Bekleyin. Kayıp da etseniz, yaşanmış olacak bir sürü anı ve hatıra biriktireceksiniz.
Hiç anlamıyorum ayrıldıktan sonra birlikte geçen bütün zamana nefretle bakan çiftleri.
E hani saygı?
Hakaretlerle bile bitse, ihanet de edilse, saygı demek her şey demektir, özellikle bir ilişkide. Tek tarafa bakmıyor sonuçta ayrılık, muhakkak içten içe iki tarafın da istemesi, birinin de istemeye bırakmayıp dile getirmesi gerekiyor.
Ruhlar hep bir, bedenler de bazen. Ama ayrılık gelince, insanın kendi ruhu bile bir süreliğine bedenini terk ediyor. Gelip sadece “beni terk etti” demek, bencillik olur.
Kendinden de vazgeçiyor çünkü insan, o zamana kadar edindiği bütün tecrübeyi ve alışkanlıkları kenara bırakıp, sıfırdan bir yolculuğa çıkmaya gidiyor.
Sadece senden değil, kendinden de gidiyor anlayacağın.
Merak ettiği bir yol vardı ortada ve o yolu güzelce gezip bir takım kazalar yaptıktan sonra artık girmek istemiyor.
Yol vadesini doldurunca, sürücü bile farklı rota arıyor.
Hep diyorum “sükunet” sükunet her şeydir.
En olmadık anda bile sakin kalmayı öğrenmeli insan. Kendini kontrol altına almalı, asla ama asla top sinir noktasına ilk seferde ulaşmamalı.
Çünkü ulaşırsa kaybeder, kazansa bile.
Benim aslında söylemek istediğim hep bu oldu, yol nasip de varsa muhakkak direksiyon oraya dönüyor, biz elimizi sürmesek bile. Otomatik pilota alırsın mesela hayatını, ona rağmen çok güzel bir akışta olduğunu görürsün. Doğal ve oturaklı şelale olmuşsundur.
Aktıkça akıyor, gittikçe iyileşiyorsundur. Anca bir kütüğün senin girişini kapaması veya suyun akışını yavaşlatması gerekir, seni yolundan alı koyabilmek için.

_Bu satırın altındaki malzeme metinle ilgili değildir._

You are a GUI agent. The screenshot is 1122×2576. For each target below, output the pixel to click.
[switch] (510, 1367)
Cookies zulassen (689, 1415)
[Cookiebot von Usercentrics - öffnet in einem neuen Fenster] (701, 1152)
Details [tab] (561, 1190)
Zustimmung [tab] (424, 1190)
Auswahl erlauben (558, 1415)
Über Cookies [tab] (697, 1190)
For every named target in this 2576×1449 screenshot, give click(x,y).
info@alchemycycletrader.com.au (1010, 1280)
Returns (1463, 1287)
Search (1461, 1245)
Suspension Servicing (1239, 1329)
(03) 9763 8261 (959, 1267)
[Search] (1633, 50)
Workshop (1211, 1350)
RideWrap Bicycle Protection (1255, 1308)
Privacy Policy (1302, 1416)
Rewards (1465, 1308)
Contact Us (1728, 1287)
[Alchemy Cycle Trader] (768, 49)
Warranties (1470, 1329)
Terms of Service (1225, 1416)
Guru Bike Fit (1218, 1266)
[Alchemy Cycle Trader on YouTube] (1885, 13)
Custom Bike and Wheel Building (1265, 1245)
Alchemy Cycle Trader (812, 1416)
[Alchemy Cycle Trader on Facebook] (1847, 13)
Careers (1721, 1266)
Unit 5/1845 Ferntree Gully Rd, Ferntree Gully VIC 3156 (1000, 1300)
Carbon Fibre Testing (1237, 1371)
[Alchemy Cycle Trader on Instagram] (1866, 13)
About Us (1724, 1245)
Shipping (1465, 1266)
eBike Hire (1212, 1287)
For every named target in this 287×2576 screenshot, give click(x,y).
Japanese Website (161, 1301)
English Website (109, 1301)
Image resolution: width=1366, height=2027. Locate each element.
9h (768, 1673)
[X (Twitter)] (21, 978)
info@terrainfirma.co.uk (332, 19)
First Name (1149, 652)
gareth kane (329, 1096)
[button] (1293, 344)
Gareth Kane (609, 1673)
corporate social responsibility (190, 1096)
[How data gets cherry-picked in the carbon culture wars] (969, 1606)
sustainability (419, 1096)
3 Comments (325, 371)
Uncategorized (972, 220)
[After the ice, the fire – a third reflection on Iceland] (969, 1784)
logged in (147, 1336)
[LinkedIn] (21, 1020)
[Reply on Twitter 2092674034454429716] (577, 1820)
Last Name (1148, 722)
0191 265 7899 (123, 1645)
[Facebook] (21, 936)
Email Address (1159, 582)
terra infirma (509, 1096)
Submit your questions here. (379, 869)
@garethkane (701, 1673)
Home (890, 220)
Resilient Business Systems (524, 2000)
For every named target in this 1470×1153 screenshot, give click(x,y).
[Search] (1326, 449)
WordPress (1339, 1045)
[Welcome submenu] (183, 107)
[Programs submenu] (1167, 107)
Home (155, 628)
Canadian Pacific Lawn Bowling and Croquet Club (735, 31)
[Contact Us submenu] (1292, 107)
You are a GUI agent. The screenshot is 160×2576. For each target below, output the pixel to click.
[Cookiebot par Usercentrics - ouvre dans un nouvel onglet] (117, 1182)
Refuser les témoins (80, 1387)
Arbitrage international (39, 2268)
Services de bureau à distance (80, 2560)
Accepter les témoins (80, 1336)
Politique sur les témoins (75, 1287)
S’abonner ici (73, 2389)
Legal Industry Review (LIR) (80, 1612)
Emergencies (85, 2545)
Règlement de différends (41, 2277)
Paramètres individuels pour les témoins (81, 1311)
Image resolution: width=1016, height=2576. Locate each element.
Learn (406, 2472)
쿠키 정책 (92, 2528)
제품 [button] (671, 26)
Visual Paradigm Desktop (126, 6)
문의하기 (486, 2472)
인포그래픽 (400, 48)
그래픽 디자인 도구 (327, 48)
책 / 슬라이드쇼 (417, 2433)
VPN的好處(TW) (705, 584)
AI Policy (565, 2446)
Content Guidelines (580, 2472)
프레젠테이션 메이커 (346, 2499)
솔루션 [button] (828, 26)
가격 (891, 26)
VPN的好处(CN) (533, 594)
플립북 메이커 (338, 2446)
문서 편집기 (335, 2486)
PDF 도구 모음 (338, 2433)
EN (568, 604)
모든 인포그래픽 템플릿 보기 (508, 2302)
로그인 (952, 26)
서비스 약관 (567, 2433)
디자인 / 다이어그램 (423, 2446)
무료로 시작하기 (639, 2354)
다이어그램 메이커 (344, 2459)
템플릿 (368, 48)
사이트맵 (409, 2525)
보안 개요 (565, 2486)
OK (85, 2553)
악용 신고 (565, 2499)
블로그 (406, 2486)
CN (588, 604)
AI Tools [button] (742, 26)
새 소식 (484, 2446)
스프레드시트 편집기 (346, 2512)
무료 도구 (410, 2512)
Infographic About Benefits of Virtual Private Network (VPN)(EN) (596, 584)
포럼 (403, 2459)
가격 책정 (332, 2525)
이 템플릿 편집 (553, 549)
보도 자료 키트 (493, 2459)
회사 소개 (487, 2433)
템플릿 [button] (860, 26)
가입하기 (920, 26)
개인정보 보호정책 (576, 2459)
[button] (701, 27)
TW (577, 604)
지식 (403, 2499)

Ve bu da bazı insanları, o yollara hiç sapmamaya sürüklüyor. Bazı şehirlerde yaşanmamış kaderler kalıyor. Sonu gelmeyecek “acaba” düşüncelerini kovalıyor keşke demek de kaçınılmaz tabi.
Derim ki yaşansın, sona erecek olsa bile, var ki yaşansın, bizi üzerek gitse dahi. Akılda kalmasın, kalırsa çok can yakar, bir ömür olmaz belki ama bir süre akılda kalacağını su değil direk dalga götürmez.
Kaçınılmaz bir gerçek o artık. Yarım kaldı, akılda da kalmalı dimi. Bunun olmaması için denenmeli, bir tutam cesaret, hayata renk katar emin olabilirsiniz.
Bile bile yanlış yapmalı insan, doğrusunu öğrendiğinde aldığı dersi de boynuna asmalı. Baktığı yerlerde yanlışını görmeli, aynı yanlışı tekrar etmeyip, farklı yanlışlara bile isteye yönelmeli.
Çünkü deneyim, çünkü oldum hissi, çünkü birikmiş ve doymuş bir kişilik, hepsi yanlış yollardan çıkarken öğrenilir.
Yanlış yola bodoslama da girmeyin, zamanı geldiğinde kendinizi o yolun önünde bulacaksınız zaten ister istemez.
Sadece o yola girerken, sakın kaçmayın diyorum.
Direksiyonu sıkı tutun, gözünüz yolda, anın tadını çıkarın. İyi öğrenmeler.
Ve kim bilir, belki bu ders, son dersiniz olur.